2025-06-02 16:00:26 -07:00
Chen Yu
ad6b26b6a0 sched/numa: add statistics of numa balance task
On systems with NUMA balancing enabled, it has been found that tracking
task activities resulting from NUMA balancing is beneficial.  NUMA
balancing employs two mechanisms for task migration: one is to migrate
a task to an idle CPU within its preferred node, and the other is to
swap tasks located on different nodes when they are on each other's
preferred nodes.

The kernel already provides NUMA page migration statistics in
/sys/fs/cgroup/mytest/memory.stat and /proc/{PID}/sched.  However, it
lacks statistics regarding task migration and swapping.  Therefore,
relevant counts for task migration and swapping should be added.

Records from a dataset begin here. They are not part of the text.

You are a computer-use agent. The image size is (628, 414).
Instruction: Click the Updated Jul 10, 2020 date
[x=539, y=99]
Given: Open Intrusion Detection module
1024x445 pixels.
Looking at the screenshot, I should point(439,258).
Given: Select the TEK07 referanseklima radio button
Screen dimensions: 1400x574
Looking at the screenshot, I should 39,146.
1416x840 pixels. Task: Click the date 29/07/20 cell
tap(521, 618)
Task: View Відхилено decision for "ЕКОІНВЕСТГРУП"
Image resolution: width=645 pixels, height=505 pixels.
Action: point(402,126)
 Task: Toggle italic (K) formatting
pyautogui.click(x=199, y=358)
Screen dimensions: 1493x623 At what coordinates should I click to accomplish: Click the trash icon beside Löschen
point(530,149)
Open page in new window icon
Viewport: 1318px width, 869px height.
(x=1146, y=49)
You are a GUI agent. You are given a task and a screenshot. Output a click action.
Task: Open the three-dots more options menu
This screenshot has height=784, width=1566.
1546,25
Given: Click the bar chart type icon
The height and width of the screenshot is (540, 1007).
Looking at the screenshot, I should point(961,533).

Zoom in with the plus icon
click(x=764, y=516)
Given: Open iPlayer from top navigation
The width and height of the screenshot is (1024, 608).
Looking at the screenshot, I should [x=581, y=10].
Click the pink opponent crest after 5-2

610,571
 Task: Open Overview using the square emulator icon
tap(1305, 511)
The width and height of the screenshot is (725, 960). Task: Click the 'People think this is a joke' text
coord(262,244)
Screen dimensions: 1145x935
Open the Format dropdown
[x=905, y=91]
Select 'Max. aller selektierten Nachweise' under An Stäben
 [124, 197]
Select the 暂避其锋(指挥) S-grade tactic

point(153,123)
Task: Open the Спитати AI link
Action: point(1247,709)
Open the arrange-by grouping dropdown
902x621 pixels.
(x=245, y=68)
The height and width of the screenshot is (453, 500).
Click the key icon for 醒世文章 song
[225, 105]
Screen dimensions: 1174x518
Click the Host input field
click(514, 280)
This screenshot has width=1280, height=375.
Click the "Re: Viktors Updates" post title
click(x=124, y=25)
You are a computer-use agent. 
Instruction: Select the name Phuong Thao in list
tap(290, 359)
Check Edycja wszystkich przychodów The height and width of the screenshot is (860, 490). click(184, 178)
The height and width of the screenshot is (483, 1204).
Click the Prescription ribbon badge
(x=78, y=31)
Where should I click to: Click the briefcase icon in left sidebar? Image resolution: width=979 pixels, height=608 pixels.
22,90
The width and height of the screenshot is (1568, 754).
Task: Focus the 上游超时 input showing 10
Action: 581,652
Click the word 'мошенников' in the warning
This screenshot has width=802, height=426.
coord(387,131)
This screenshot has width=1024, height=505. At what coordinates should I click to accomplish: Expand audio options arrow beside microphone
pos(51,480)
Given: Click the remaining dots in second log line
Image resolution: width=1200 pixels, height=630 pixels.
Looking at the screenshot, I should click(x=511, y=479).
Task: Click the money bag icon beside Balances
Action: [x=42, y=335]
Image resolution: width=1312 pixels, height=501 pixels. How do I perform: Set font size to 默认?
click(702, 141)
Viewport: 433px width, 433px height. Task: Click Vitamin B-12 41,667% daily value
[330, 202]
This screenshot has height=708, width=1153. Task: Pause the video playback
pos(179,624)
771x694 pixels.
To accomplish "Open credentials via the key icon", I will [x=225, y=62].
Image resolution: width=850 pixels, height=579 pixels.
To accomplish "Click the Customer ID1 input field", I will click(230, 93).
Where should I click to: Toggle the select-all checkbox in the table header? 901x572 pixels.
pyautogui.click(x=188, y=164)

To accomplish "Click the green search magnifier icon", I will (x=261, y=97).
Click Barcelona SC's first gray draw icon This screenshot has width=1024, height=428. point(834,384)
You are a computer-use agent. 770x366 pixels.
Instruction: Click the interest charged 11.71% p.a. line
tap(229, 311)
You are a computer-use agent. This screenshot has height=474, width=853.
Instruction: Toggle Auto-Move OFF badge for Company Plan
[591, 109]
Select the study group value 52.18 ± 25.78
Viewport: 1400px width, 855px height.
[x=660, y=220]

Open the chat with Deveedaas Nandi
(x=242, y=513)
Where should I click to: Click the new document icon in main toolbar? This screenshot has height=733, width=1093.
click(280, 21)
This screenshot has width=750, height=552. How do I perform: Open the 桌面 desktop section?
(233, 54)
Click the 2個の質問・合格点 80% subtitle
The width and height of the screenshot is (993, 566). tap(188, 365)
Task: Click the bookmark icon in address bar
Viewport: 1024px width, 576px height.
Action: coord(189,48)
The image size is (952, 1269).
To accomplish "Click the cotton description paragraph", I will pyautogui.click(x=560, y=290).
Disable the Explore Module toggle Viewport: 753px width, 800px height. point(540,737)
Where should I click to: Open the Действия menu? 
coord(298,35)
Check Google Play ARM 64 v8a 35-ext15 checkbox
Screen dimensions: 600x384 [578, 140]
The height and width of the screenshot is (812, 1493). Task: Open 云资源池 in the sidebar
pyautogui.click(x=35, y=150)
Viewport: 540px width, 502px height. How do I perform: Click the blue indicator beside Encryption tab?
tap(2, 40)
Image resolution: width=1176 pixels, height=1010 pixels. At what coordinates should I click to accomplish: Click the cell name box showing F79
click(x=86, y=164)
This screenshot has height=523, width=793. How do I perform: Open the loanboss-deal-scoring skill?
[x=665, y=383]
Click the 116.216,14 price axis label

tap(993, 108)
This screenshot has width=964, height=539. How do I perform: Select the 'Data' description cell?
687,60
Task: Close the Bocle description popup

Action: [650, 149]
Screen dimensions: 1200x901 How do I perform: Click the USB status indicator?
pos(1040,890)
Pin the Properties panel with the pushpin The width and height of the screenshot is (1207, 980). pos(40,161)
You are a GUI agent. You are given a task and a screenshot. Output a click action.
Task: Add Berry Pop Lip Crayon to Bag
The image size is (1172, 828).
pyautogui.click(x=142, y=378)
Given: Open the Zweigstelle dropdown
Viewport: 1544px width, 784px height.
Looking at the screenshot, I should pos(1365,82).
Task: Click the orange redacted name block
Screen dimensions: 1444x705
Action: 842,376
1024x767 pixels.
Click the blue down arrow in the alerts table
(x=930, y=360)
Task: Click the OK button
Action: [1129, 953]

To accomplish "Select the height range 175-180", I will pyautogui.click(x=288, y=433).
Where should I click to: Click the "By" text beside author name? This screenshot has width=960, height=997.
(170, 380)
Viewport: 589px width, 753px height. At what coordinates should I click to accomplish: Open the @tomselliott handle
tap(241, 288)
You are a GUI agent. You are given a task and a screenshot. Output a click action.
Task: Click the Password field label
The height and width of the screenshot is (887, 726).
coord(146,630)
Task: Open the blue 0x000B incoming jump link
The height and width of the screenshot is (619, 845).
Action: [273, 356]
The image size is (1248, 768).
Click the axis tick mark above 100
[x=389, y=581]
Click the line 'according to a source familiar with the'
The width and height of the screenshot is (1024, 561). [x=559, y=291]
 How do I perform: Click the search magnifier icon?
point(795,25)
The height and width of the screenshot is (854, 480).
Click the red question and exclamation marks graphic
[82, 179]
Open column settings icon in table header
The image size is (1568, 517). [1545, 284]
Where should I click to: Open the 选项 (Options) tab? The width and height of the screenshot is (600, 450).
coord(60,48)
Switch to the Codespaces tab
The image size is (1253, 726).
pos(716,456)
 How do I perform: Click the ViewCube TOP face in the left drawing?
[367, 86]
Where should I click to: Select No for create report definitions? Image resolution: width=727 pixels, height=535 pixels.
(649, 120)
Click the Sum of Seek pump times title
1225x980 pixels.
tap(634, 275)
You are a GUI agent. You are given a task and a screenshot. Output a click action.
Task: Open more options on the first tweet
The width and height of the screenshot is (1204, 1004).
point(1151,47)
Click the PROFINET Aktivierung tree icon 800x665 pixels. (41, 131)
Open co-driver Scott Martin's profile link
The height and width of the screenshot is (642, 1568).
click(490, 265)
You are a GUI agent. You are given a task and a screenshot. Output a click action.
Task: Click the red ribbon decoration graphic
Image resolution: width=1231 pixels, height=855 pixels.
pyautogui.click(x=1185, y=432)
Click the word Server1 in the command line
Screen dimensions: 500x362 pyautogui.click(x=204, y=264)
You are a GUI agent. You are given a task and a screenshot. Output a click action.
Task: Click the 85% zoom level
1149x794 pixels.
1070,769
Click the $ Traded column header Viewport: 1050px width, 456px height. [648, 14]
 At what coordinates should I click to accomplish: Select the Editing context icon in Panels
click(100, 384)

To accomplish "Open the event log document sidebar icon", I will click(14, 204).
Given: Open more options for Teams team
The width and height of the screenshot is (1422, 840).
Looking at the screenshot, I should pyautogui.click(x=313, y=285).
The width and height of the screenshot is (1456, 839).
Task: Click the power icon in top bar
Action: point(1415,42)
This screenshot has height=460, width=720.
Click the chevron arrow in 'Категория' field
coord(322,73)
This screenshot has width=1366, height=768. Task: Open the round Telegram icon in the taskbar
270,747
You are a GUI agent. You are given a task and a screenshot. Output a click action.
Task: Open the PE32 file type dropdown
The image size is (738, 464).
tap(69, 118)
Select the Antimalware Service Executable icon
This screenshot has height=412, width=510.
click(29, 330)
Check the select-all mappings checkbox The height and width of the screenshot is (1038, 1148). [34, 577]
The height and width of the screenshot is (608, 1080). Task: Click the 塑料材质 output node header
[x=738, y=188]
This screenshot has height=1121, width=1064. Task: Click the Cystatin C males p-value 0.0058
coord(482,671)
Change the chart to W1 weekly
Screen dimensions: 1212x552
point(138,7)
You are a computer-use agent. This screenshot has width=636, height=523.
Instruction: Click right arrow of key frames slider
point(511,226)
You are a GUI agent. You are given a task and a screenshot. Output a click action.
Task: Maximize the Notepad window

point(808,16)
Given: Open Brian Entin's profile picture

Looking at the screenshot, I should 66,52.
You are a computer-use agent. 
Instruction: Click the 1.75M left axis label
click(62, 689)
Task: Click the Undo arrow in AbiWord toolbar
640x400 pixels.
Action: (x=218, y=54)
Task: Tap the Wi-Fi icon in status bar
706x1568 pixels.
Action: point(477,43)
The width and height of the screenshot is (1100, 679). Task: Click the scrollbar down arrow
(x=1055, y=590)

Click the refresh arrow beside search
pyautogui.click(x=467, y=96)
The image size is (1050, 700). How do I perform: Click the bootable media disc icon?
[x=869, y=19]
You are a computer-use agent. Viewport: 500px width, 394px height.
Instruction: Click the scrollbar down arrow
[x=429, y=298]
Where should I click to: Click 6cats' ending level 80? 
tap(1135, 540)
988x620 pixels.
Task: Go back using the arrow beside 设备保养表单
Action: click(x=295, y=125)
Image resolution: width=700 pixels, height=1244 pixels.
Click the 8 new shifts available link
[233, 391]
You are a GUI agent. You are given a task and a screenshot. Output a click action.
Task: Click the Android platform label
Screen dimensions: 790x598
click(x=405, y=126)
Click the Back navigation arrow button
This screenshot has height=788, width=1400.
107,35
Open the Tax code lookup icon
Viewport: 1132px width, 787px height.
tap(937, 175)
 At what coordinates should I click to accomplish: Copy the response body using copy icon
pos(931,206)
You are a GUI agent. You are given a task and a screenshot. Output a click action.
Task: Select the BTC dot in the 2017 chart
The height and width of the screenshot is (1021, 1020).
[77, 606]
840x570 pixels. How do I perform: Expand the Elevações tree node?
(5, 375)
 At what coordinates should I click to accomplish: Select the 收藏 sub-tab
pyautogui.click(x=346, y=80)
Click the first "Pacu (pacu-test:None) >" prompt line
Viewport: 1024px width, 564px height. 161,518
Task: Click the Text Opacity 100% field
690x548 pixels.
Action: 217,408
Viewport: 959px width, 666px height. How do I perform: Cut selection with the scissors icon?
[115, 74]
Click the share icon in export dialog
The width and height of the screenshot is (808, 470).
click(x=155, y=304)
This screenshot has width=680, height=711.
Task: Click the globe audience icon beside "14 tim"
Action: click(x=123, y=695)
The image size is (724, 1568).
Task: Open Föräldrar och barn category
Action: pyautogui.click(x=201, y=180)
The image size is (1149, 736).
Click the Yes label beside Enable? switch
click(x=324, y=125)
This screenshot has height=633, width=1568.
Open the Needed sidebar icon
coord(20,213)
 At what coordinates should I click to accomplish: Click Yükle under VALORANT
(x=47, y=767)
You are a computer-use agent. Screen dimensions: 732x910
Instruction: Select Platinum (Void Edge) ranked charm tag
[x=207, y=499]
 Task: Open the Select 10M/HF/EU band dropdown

The following two new fields:

numa_task_migrated
numa_task_swapped

will be shown in /sys/fs/cgroup/{GROUP}/memory.stat, /proc/{PID}/sched
and /proc/vmstat.

Introducing both per-task and per-memory cgroup (memcg) NUMA balancing
statistics facilitates a rapid evaluation of the performance and
resource utilization of the target workload.  For instance, users can
first identify the container with high NUMA balancing activity and then
further pinpoint a specific task within that group, and subsequently
adjust the memory policy for that task.  In short, although it is
possible to iterate through /proc/$pid/sched to locate the problematic
task, the introduction of aggregated NUMA balancing activity for tasks
within each memcg can assist users in identifying the task more
efficiently through a divide-and-conquer approach.

As Libo Chen pointed out, the memcg event relies on the text names in
vmstat_text, and /proc/vmstat generates corresponding items based on
vmstat_text.  Thus, the relevant task migration and swapping events
introduced in vmstat_text also need to be populated by
count_vm_numa_event(), otherwise these values are zero in /proc/vmstat.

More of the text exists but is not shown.